Сделай Сам Свою Работу на 5

Колонизация заморских стран





 

Народные движения, созданные эмиграцией из Европы в течение последних двух столетий, превосходят по размерам и распространению до сих рассматривавшиеся массовые переселения в огромной степени. Уже к концу XVIII в. число людей, навсегда покинувших Европу, чтобы искать своего счастья в Новом Свете, достигает двухсот тысяч человек: одна только немецкая эмиграция XVIII столетия оценивается Каппом в 80-100 000. Но главный поток течет только начиная с 30-х годов: с 1820–1870 гг., по американской иммиграционной статистике, всего эмигрировало в Соединенные Штаты 7 553 865 лиц. Этот итог распределяется по странам происхождения таким образом, что Великобритания и Германия вместе составляют около двух третей общего числа (3 857 850 и 2 368 483), тогда как на далеком расстоянии следует Франция (245 812), Швеция и Норвегия (153 928) и Китай (109 502), а остальные страны не достигают ста тысяч. В последующие десятилетия эмиграция в Соединенные Штаты еще усилилась: она составила с 1871–1900 гг. приблизительно 12 млн, так что мы можем обозначить число переселившихся в течение XIX в. из Европы в Соединенные Штаты круглой цифрой в 20 млн человек (397).



Как известно, за последнее поколение национальные состав эмигрантской массы коренным образом изменился: основное ядро составляют более не великобританцы и немцы, а итальянцы, славяне и евреи. Для разбираемой здесь проблемы эта новая эмиграция значения не имеет.

Остается теперь выяснить здесь, что «дух», которым исполнены обитатели Нового Света (его мы можем считать показательным для всех остальных областей колонизации), есть ярко выраженный капиталистический дух, так как я уже констатировал то, что, в сущности, знает каждый читатель, что американцы являются представителями этого духа в его высшей пока что законченности. Я замечу только еще, что душевный строй американского экономического человека является нам в его теперешнем виде уже в то время, когда в Европе еще сильно преобладал дух раннего капитализма. Все сообщения из третьего, четвертого и пятого десятилетий XIX в., целой уймой которых мы обладаем из самых достоверных источников (Токвиль! Шевалье! Фр. Леже!) (398), согласно рисуют нам образ американца того времени в таких красках, что мы едва ли можем провести принципиальную разницу между хозяйственным образом мыслей тогда и теперь: первенство приобретательских интересов — бессмысленный труд — безусловная, безграничная, беспощадная нажива — величайший экономический рационализм: характерные черты высококапиталистического духа, которые нам теперь достаточно знакомы, встречаются уже в образе американца перед гражданской войной.



 

* * *

 

Если мы, таким образом, наблюдаем, что иноземец — пришелец — проявляет особенно ярко выраженный капиталистический дух, безразлично, в каком месте:, в старых ли культурных государствах Европы или в новых поселениях; безразлично до известной степени, какой религии и национальности, ибо мы видим, что евреи и европейцы, протестанты и католики проявляют одинаковый дух, когда они являются иноземцами (французы в Лузиане в середине XIX столетия ни в чем не уступали англосаксам штатов Новой Англии (399)), то мы должны прийти к предположению, что это социальное обстоятельство — переселение или перемена родины — как таковое является основанием для более сильного развития капиталистического духа. И отсюда возникает для нас задача объяснить переселение (в здесь описанном смысле) как источник этого духа.

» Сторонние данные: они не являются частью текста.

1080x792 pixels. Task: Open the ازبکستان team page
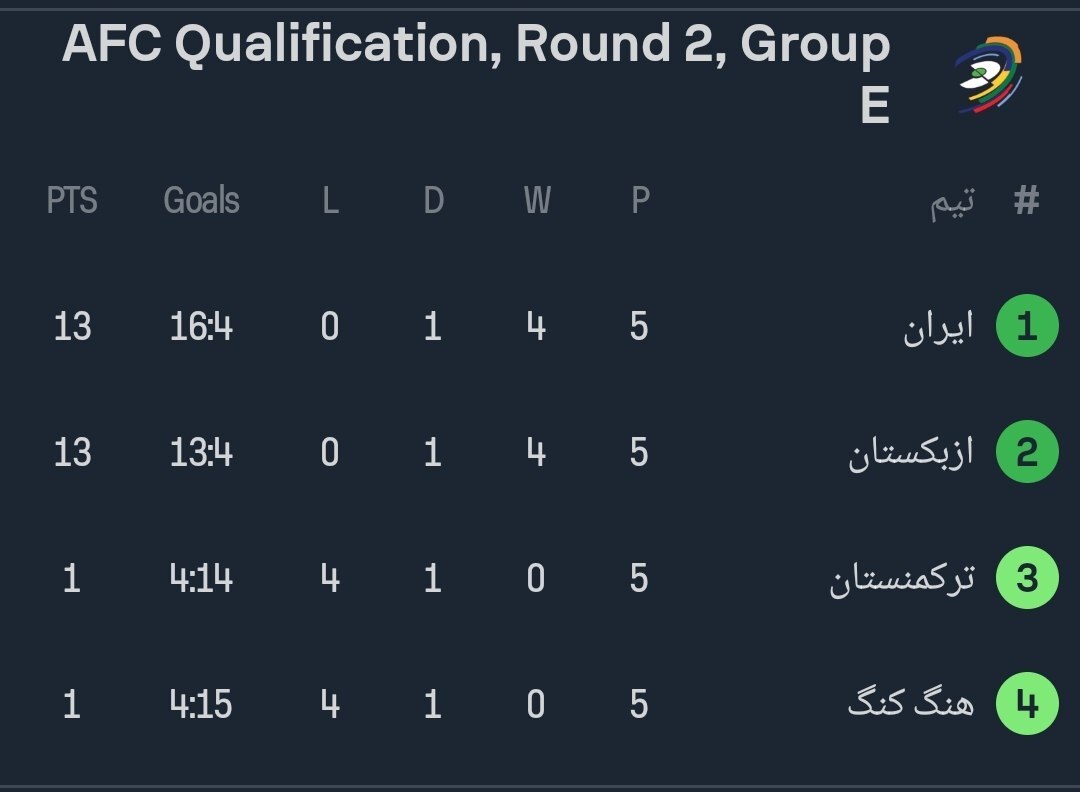[x=911, y=454]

Мне кажется, что гораздо легче объяснить влияние, оказываемое переселениями, если дать себе отчет в процессах, ведущих к переселению. Тогда тотчас же становится заметным, что при всякой подобной перемене места дело идет о процессе отбора, в котором те или иные капиталистические разновидности переходят к эмиграции. Капиталистические разновидности, т. е. либо уже развитые в капиталистических хозяйствующих субъектов, либо наиболее предрасположенные к тому (обладающие соответствующими задатками) личности. Те индивидуумы, которые решаются на эмиграцию, являются — в особенности или, быть может, только в прежние времена, когда всякая перемена места и особенно всякое переселение в колонию еще было смелым предприятием, — наиболее энергичными, с сильной волей, наиболее отважными, хладнокровными, более всего расчетливыми, менее всего сентиментальными натурами; безразлично, решаются ли они на переселение вследствие религиозного или политического гнета или из стремления к наживе. Именно гнет на родине, как мы уже могли констатировать, есть лучшая подготовительная школа к капиталистическому развитию. Посредством же эмиграции из этих угнетаемых опять-таки отбираются те, которым надоело путем приспосабливания и унижения сохранять свое существование в родной стране. Что и в отношении их происходит «отбор» наиболее годных (в разумеемом здесь смысле), мы усматриваем уже из того факта, что значительная часть преследуемых по религиозным или политическим основаниям не решается эмигрировать, а старается лучше приспособиться дома: большая часть гугенотов (четыре пятых) осталась во Франции, равным образом много евреев оставалось на востоке в течение столетий, пока не двинулось опять с места.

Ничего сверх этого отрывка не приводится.